§ **Your objective**: Select all lines holding the word "computer" from the entries that follow.

===============

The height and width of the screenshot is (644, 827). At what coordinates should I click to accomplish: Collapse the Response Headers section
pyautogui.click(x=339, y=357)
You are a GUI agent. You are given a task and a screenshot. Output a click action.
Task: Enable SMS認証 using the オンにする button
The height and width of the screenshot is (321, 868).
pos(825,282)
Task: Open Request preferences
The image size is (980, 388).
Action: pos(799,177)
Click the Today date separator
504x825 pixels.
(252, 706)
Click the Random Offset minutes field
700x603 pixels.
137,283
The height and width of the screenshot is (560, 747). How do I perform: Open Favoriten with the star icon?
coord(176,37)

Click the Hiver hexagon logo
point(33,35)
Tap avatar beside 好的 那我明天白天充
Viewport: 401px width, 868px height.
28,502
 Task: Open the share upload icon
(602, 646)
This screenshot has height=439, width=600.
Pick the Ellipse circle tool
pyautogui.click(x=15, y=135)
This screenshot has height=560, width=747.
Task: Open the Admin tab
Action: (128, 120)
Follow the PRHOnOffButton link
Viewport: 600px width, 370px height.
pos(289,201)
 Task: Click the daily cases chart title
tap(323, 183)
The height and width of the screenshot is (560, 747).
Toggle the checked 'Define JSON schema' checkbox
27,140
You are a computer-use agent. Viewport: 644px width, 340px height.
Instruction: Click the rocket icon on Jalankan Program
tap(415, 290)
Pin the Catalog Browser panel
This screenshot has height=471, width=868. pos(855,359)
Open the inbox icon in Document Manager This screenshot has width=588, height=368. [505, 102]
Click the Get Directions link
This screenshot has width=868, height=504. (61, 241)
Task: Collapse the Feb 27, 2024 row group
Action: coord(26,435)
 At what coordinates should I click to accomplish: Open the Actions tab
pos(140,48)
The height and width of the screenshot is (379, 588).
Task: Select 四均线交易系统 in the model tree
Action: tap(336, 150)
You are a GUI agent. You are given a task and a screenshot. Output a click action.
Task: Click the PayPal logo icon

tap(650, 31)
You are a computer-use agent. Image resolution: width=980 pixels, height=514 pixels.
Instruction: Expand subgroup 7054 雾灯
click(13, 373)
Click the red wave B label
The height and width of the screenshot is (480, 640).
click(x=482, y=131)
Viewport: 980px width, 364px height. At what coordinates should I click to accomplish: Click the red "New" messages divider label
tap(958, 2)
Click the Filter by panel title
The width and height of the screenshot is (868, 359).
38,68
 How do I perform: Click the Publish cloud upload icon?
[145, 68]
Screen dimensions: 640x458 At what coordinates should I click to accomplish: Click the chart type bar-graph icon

===============

§ **Answer box**:
You are a computer-use agent. Viewport: 644px width, 340px height.
You are a computer-use agent. Image resolution: width=980 pixels, height=514 pixels.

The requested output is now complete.